In the previous post we’ve seen how data distribution in Cassandra
works. But what if one of the nodes fails? If you want to ensure fault
tolerance, you need to enable data replication. When you create a keyspace in Cassandra, you must decide
the replica placement strategy: the number of replicas and how those replicas
are distributed across nodes in the cluster. The replication strategy relies on
the cluster-configured snitch to help it determine the physical location of
nodes and their proximity to each other.
The total number of replicas across the cluster is often
referred to as the replication factor. A
replication factor of 1 means there is only one copy of a row in a cluster. A
replication factor of 2 means there are two copies of a row stored in a
cluster. This replication factor is controlled at a key space level.
The different types of replication
strategies are:
Simple strategy:
This strategy places the original row on a node determined by a practitioner
and then a copy of the row is placed on the next node walking clock-wise in the
cluster.
Network topology
strategy: This is more sophisticated
strategy than the simple strategy. Network topology strategy gives you more
control over where the rows are placed in your database cluster. This allows
you to place different rows on racks in a data center or to carry out
geographical replication between multiple data centers. You can specify the
replication strategy when creating a keyspace like:
CREATE KEYSPACE your_keySpace WITH
strategy_class = 'NetworkTopologyStrategy' AND strategy_options:DC1 = 4; where DC1 = 4 specifies the replication factor.
Cassandra uses a snitch to define how nodes are grouped
together within the overall network topology. This again can be defined in the
configuration file cassandra.yaml
The four basic snitches you can
define are:
Simple snitch:
This is the default snitch used and uses a simple strategy of placing the copy
of the row on the next available node walking clockwise through the nodes.
Rack inferring snitch:
The rack inferring snitch automatically
tries to place copies of rows on different racks in your data center. The rack inferring
snitch uses the node's IP address to infer the network topology.

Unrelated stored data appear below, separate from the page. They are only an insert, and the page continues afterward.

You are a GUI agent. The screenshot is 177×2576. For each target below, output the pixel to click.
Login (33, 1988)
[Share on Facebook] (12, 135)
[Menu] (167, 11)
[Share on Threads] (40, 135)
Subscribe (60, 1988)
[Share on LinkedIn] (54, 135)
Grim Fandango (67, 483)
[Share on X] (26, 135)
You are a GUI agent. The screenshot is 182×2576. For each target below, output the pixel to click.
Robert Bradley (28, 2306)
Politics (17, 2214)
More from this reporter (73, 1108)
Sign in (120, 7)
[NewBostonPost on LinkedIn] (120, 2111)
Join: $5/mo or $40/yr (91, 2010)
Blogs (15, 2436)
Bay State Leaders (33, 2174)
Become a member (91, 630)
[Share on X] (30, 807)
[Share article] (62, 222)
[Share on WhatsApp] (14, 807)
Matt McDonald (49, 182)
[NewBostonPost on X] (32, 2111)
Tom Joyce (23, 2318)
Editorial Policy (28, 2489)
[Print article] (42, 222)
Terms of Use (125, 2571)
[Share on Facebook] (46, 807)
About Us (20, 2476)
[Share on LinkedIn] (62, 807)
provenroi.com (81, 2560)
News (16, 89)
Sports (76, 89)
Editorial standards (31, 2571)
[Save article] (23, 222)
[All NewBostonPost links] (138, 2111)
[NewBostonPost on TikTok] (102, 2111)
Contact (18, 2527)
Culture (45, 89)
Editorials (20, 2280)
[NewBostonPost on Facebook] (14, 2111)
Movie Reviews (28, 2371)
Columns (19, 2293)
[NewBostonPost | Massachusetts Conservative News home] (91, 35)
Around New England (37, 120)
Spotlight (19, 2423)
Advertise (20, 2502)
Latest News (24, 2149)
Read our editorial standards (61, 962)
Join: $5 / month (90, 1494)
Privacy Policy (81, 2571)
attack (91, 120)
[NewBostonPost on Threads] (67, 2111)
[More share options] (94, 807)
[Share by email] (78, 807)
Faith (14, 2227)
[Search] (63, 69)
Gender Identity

The second
unit of the IP address is used to identify the data center where a node is
location and the third unit identifies the rack.
Property file snitch:
Is used to determine the location of the nodes by referring to the
cassandra-topology.properties file.
EC2 snitch: If
you want to use cassandra in the cloud, you have to use the EC2 snitch which
uses the AWS API to request the region and the respective availability zone.